CREATE DATABASE [IF NOT EXISTS] <db_name>

Create a file external table

After accessing the target database, you can create a file external table in this database.

Syntax

CREATE EXTERNAL TABLE <table_name>
(
<col_name> <col_type> [NULL | NOT NULL] [COMMENT "<comment>"]
)
ENGINE=file
COMMENT ["comment"]
PROPERTIES
(
FileLayoutParams,
StorageCredentialParams
)

Parameters

Parameter

Required

Description

table_name

Yes

The name of the file external table. The naming conventions are as follows:

  • The name can contain letters, digits (0-9), and underscores (_). It must start with a letter.
  • The name cannot exceed 64 characters in length.

col_name

Yes

The column name in the file external table. The column names in the file external table must be the same as those in the target data file but are not case-sensitive. The order of columns in the file external table can be different from that in the target data file.

col_type

Yes

The column type in the file external table. You need to specify this parameter based on the column type in the target data file. For more information, see Mapping of column types .

NULL | NOT NULL

No

Whether the column in the file external table is allowed to be NULL.

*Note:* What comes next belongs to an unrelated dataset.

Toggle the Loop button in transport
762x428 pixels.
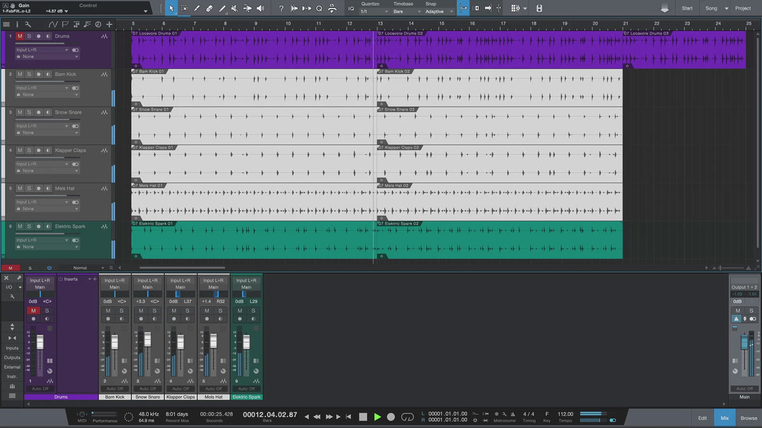tap(408, 417)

  • NULL: NULL is allowed.
  • NOT NULL: NULL is not allowed.

You must specify this modifier based on the following rules:

  • If this parameter is not specified for the columns in the target data file, you can choose not to specify it for the columns in the file external table or specify NULL for the columns in the file external table.
  • If NULL is specified for the columns in the target data file, you can choose not to specify this parameter for the columns in the file external table or specify NULL for the columns in the file external table.
  • If NOT NULL is specified for the columns in the target data file, you must also specify NOT NULL for the columns in the file external table.

comment

No

The comment of column in the file external table.

ENGINE

Yes

The type of engine. Set the value to file.

comment

No

The description of the file external table.

PROPERTIES

Yes

  • FileLayoutParams: specifies the path and format of the target file. This property is required.
  • StorageCredentialParams: specifies the authentication information required for accessing object storage systems. This property is required only for AWS S3 and other S3-compatible storage systems.

FileLayoutParams

A set of parameters for accessing the target data file.

"path" = "<file_path>",
"format" = "<file_format>"
"enable_recursive_listing" = "{ true | false }"

Parameter

Required

Description

path

Yes

The path of the data file.

  • If the data file is stored in HDFS, the path format is hdfs://<IP address of HDFS>:<port>/<path>. The default port number is 8020. If you use the default port, you do not need to specify it.
  • If the data file is stored in AWS S3 or other S3-compatible storage system, the path format is s3://<bucket name>/<folder>/.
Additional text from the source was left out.